TurnTrout comments on Actually, Othello-GPT Has A Linear Emergent World Representation

TurnTrout 18 Apr 2023 15:38 UTC
LW: 5 AF: 3
1
AF
Not a huge deal for the overall post, but I think your statement here isn’t actually known to be strictly true:
Literally the only thing Othello-GPT cares about is playing legal move
I think it’s probably true in some rough sense, but I personally wouldn’t state it confidently like that. Even if the network is supervised-trained to predict legal moves, that doesn’t mean its internal goals or generalization mirrors that.
- Neel Nanda 19 Apr 2023 20:48 UTC
  LW: 6 AF: 4
  0
  AF Parent
  Er, hmm. To me this feels like a pretty uncontroversial claim when discussing a small model on an algorithmic task like this. (Note that the model is literally trained on uniform random legal moves, it’s not trained on actual Othello game transcripts). Though I would agree that eg “literally all that GPT-4 cares about is predicting the next token” is a dubious claim (even ignoring RLHF). It just seems like Othello-GPT is so small, and trained on such a clean and crisp task that I can’t see it caring about anything else? Though the word care isn’t really well defined here.
  
  I’m open to the argument that I should say “Adam only cares about playing legal moves, and probably this is the only thing Othello-GPT is “trying” to do”.
  
  To be clear, the relevant argument is “there are no other tasks to spend resources on apart from “predict the next move” so it can afford a very expensive world model”
  - TurnTrout 25 Apr 2023 1:11 UTC
    LW: 4 AF: 3
    2
    AF Parent
    I’m open to the argument that I should say “Adam only cares about playing legal moves, and probably this is the only thing Othello-GPT is “trying” to do”.

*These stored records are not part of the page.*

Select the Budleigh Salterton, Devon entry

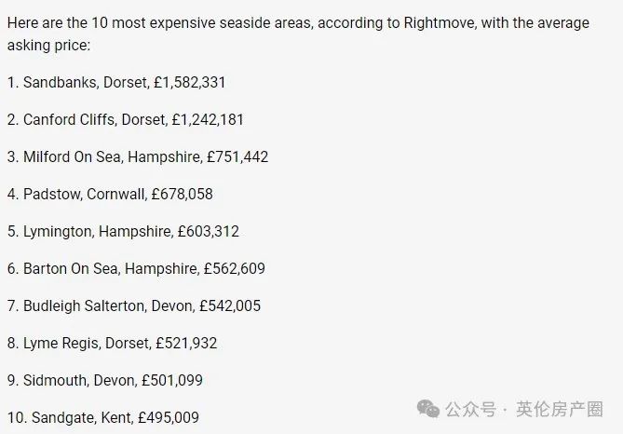[134, 306]
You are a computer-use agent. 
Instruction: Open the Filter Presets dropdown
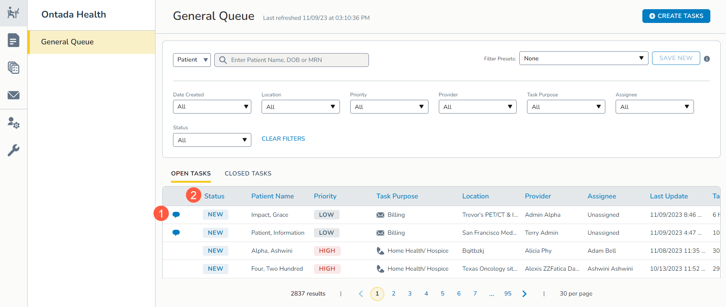(583, 58)
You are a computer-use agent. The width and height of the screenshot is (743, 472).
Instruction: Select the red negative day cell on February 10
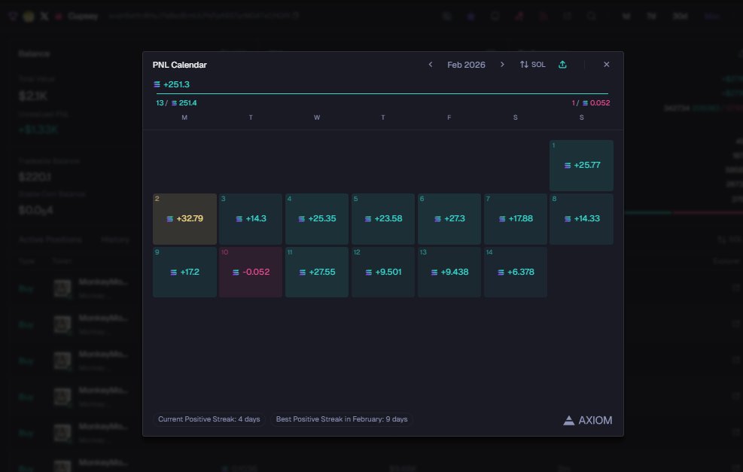tap(251, 271)
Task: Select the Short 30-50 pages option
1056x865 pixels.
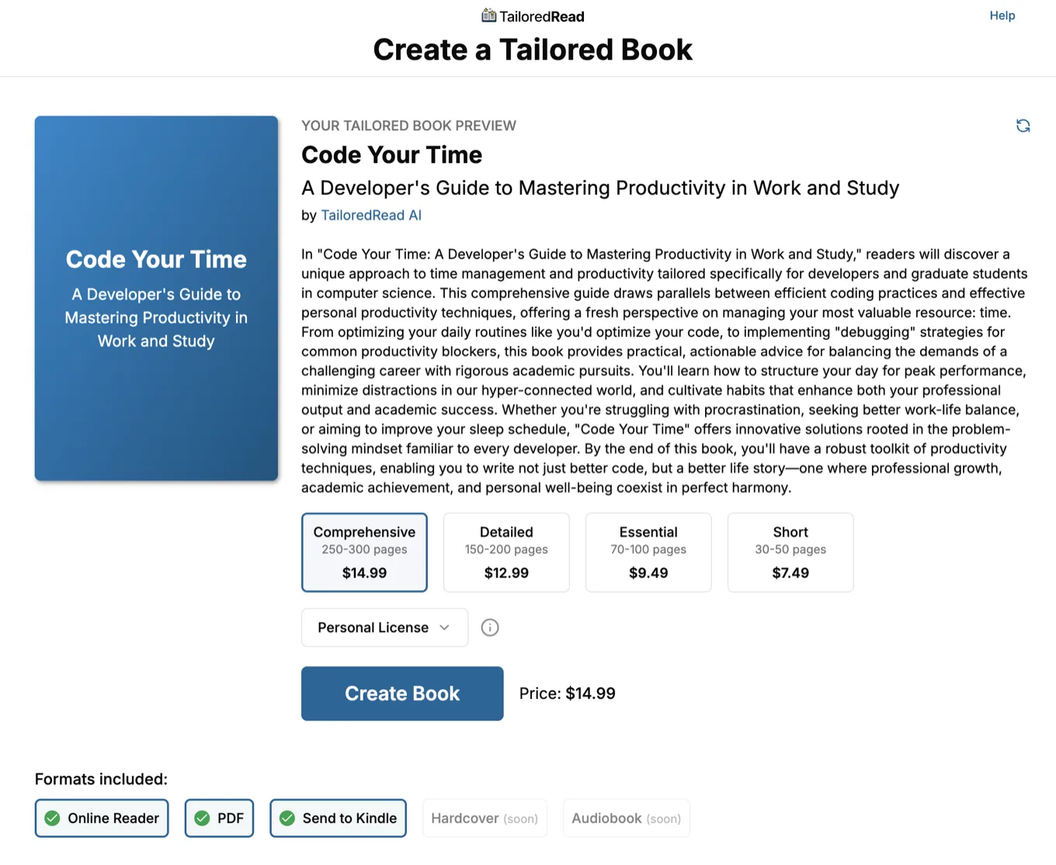Action: coord(790,552)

    This statement seems fine, yeah!
    (Rereading my initial comment, I regret that it has a confrontational tone where I didn’t intend one. I wanted to matter-of-factly state my concern, but I think I should have prefaced with something like “by the way, not a huge deal overall, but I think your statement here isn’t known to be strictly true.” Edited.)